As it's parallelized using OpenMP, it relies on atomic instructions for various synchronizations in libgomp (mostly amoswap and amoadd). The final reduction can get messed up if synchronization fails (it also rely on cache coherency to work properly so that results from one core can be read by another).

With fewer than 4 threads, it seems to always work, but the work distribution is different and might hide/mitigate the issue.

Could there be some unreliability of the atomics when I push the caches/memory to the limit like this ? (I get about 220 MB/s from the Triad).

EDIT: after another crash & reboot, the optimized version now validates every time despite it being the exact same binary... weird. Maybe something that was corrupted in the kernel leading to non-working synchronizations? Maybe adding the PmpPlugin would help.

rdolbeau commented 3 years ago

It is very detail. after my XC7A200T board is ready. I want to repeat your test on my board. BTW, does the linux kernel config and toolchain both enbale FPU support?

In the current linux-on-litex-vexriscv, no, you need to enable things by hand mostly - the default configs assume you're running without FPU (or compressed instructions).

You need to enable the FPU in the bitstream with --with-fpu(and optionally the number of FPUs with --cpu-per-fpu as they are shared). This should change other parameters to make sure all requirements are met (buses width, ...).
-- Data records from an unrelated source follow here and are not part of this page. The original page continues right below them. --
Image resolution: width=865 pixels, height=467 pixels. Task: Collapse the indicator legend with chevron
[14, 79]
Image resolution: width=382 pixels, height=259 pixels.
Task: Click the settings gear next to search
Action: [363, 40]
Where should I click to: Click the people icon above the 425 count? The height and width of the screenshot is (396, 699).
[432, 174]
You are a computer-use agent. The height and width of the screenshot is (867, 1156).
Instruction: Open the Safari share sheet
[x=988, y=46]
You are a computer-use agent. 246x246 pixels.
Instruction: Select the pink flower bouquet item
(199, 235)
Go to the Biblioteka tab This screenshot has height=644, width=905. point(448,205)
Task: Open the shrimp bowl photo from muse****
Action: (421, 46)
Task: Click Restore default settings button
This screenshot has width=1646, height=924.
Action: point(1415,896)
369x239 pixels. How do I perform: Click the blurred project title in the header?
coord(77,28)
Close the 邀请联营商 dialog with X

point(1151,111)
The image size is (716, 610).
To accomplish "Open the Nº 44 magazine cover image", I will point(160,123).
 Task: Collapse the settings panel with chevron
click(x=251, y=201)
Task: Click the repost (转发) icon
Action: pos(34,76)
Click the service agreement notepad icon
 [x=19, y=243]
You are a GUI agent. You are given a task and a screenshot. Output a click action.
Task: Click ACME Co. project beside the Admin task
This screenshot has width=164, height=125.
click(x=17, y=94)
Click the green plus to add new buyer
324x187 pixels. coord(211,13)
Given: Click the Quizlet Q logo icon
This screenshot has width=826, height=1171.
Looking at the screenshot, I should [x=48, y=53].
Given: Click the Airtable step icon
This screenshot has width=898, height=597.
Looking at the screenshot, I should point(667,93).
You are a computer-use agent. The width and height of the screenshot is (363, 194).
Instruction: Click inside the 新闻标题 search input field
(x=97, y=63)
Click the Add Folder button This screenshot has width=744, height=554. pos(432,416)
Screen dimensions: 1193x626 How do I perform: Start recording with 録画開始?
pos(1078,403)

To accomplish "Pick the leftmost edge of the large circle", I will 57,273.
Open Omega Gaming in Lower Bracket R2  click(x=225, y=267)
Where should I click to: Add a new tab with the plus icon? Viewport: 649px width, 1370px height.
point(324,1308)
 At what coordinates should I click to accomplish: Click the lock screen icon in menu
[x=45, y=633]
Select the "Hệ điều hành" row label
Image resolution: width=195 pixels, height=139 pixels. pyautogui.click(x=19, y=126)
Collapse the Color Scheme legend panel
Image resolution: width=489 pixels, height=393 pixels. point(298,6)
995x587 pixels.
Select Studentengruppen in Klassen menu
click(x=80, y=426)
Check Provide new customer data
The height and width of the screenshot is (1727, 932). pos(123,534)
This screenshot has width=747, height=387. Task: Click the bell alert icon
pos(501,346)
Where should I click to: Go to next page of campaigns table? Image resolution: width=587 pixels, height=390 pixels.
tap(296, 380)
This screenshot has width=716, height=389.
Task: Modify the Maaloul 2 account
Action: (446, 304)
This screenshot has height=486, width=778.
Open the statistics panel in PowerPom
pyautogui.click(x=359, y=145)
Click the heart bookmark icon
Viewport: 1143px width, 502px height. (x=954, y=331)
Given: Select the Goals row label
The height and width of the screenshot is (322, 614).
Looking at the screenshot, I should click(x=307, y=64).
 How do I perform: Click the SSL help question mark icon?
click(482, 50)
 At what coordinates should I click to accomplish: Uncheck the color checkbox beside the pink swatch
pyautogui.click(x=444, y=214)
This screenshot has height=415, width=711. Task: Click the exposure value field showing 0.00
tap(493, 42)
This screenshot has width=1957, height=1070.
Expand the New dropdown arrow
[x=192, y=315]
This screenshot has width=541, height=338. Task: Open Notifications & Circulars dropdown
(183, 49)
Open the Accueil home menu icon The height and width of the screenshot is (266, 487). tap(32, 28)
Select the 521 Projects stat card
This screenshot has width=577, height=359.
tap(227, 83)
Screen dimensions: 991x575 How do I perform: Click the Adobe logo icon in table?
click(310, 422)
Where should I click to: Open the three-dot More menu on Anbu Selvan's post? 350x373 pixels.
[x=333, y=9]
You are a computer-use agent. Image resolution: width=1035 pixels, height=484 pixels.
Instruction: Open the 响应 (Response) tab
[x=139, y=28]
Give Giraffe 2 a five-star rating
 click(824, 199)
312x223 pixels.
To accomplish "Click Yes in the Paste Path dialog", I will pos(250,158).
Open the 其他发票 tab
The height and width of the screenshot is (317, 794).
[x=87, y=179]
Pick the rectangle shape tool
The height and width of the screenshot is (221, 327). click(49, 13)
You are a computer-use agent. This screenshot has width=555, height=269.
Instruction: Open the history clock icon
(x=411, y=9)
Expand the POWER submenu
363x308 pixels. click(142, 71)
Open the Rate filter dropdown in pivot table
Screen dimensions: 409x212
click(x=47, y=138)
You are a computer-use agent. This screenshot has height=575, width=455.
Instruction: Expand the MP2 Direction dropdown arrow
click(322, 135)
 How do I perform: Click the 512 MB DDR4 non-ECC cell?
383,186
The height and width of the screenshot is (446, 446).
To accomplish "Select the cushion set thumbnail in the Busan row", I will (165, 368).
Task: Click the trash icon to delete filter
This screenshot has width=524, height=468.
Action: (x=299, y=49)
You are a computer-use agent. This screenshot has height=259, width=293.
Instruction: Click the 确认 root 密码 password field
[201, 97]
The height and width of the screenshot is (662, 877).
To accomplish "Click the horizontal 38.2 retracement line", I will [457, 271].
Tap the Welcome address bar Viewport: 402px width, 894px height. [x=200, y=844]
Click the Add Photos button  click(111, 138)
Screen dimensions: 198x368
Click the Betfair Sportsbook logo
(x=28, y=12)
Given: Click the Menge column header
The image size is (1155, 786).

Then enable in the buildroot config from the repo (buildroot/configs/litex_vexriscv_defconfig) where you enable BR2_RISCV_ISA_CUSTOM_RVF and BR2_RISCV_ISA_CUSTOM_RVD (and optionally BR2_RISCV_ISA_CUSTOM_RVC for compressed instructions), and use BR2_RISCV_ABI_ILP32D=y (and BR2_RISCV_ABI_ILP32=n) so you get the hardfloat ABI instead of the soft-float one. You probably also need to have a more capable cross-compiler (I use a native one but that's another story) by enabling e.g.:

BR2_GCC_VERSION_10_X=y
BR2_GCC_ENABLE_OPENMP=y
BR2_INSTALL_LIBSTDCPP=y
BR2_TOOLCHAIN_BUILDROOT_CXX=y
BR2_TOOLCHAIN_BUILDROOT_FORTRAN=y

Then enable the FPU in the Linux kernel (buildroot/board/litex_vexriscv/linux.config), the first line depends whether you selected C in buildroot:

CONFIG_RISCV_ISA_C=y
CONFIG_FPU=y
CONFIG_SMP=y

Then rebuild the buildroot from scratch.

You probably need a matching OpenSBI as well, so I suggest to recompile it as well.

I think that should do it and enable you to run hard-float binaries on the SoC; just make sure the DTB/OpenSBI/kernel Image/buildroot all matches.

Dolu1990 commented 3 years ago

@rdolbeau

I seem to have stumbled upon a bug, maybe hardware

That's scarry ^^

Could there be some unreliability of the atomics when I push the caches/memory to the limit like this ?

This could be a hardware bug, there is for a example of bug we already had by the past (and fixed, unless it isn't totaly fixed) :

1) Each CPU need to know when the write it has issue are visible by other CPU 2) litedram do not provide an "active feedback" when a write is done, so far we asume that when the write request leave the litedram slave interface it is visible (is it realy ?)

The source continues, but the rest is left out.